Dataset content.

◆ ◆ ◆ ◆

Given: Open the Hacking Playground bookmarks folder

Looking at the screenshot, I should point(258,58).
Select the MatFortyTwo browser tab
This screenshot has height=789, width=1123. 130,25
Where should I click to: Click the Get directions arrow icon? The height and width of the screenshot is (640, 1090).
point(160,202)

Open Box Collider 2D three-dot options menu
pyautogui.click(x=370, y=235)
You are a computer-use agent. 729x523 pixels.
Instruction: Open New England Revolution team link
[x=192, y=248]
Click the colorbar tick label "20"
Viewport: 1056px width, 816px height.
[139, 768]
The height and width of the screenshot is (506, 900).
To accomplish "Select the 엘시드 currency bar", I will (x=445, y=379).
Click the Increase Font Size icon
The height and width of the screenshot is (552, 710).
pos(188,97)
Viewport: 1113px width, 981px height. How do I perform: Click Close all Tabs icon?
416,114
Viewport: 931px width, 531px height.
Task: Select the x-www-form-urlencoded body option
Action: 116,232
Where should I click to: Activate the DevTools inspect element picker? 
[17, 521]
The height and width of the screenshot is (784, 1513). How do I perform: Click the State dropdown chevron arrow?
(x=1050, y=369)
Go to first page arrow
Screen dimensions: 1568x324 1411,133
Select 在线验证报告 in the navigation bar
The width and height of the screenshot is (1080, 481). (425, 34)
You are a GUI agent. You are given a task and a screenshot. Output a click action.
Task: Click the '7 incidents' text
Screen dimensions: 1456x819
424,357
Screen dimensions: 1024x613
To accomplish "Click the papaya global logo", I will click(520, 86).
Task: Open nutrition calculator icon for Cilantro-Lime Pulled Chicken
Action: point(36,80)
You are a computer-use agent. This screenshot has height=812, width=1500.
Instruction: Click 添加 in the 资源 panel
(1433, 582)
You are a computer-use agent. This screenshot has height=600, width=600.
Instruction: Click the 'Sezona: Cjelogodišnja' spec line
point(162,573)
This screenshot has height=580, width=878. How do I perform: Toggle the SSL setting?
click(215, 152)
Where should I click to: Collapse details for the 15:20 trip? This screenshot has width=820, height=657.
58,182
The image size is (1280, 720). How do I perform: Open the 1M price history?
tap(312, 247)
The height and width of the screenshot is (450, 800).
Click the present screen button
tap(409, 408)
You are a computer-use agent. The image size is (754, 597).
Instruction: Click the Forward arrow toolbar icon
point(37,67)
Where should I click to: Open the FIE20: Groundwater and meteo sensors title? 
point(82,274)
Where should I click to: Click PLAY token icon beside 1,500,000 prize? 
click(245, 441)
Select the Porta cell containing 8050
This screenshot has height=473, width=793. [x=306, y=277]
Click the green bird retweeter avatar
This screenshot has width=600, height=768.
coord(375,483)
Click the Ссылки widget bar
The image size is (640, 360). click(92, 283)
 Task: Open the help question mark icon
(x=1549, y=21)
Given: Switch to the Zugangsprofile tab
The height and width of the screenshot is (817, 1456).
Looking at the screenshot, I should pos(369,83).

◆ ◆ ◆ ◆

Aim of the exercise. Would you restate the records word for word?

Task result.
Given: Open the Hacking Playground bookmarks folder

Looking at the screenshot, I should point(258,58).
Select the MatFortyTwo browser tab
This screenshot has height=789, width=1123. 130,25
Where should I click to: Click the Get directions arrow icon? The height and width of the screenshot is (640, 1090).
point(160,202)

Open Box Collider 2D three-dot options menu
pyautogui.click(x=370, y=235)
You are a computer-use agent. 729x523 pixels.
Instruction: Open New England Revolution team link
[x=192, y=248]
Click the colorbar tick label "20"
Viewport: 1056px width, 816px height.
[139, 768]
The height and width of the screenshot is (506, 900).
To accomplish "Select the 엘시드 currency bar", I will (x=445, y=379).
Click the Increase Font Size icon
The height and width of the screenshot is (552, 710).
pos(188,97)
Viewport: 1113px width, 981px height. How do I perform: Click Close all Tabs icon?
416,114
Viewport: 931px width, 531px height.
Task: Select the x-www-form-urlencoded body option
Action: 116,232
Where should I click to: Activate the DevTools inspect element picker? 
[17, 521]
The height and width of the screenshot is (784, 1513). How do I perform: Click the State dropdown chevron arrow?
(x=1050, y=369)
Go to first page arrow
Screen dimensions: 1568x324 1411,133
Select 在线验证报告 in the navigation bar
The width and height of the screenshot is (1080, 481). (425, 34)
You are a GUI agent. You are given a task and a screenshot. Output a click action.
Task: Click the '7 incidents' text
Screen dimensions: 1456x819
424,357
Screen dimensions: 1024x613
To accomplish "Click the papaya global logo", I will click(520, 86).
Task: Open nutrition calculator icon for Cilantro-Lime Pulled Chicken
Action: point(36,80)
You are a computer-use agent. This screenshot has height=812, width=1500.
Instruction: Click 添加 in the 资源 panel
(1433, 582)
You are a computer-use agent. This screenshot has height=600, width=600.
Instruction: Click the 'Sezona: Cjelogodišnja' spec line
point(162,573)
This screenshot has height=580, width=878. How do I perform: Toggle the SSL setting?
click(215, 152)
Where should I click to: Collapse details for the 15:20 trip? This screenshot has width=820, height=657.
58,182
The image size is (1280, 720). How do I perform: Open the 1M price history?
tap(312, 247)
The height and width of the screenshot is (450, 800).
Click the present screen button
tap(409, 408)
You are a computer-use agent. The image size is (754, 597).
Instruction: Click the Forward arrow toolbar icon
point(37,67)
Where should I click to: Open the FIE20: Groundwater and meteo sensors title? 
point(82,274)
Where should I click to: Click PLAY token icon beside 1,500,000 prize? 
click(245, 441)
Select the Porta cell containing 8050
This screenshot has height=473, width=793. [x=306, y=277]
Click the green bird retweeter avatar
This screenshot has width=600, height=768.
coord(375,483)
Click the Ссылки widget bar
The image size is (640, 360). click(92, 283)
 Task: Open the help question mark icon
(x=1549, y=21)
Given: Switch to the Zugangsprofile tab
The height and width of the screenshot is (817, 1456).
Looking at the screenshot, I should pos(369,83).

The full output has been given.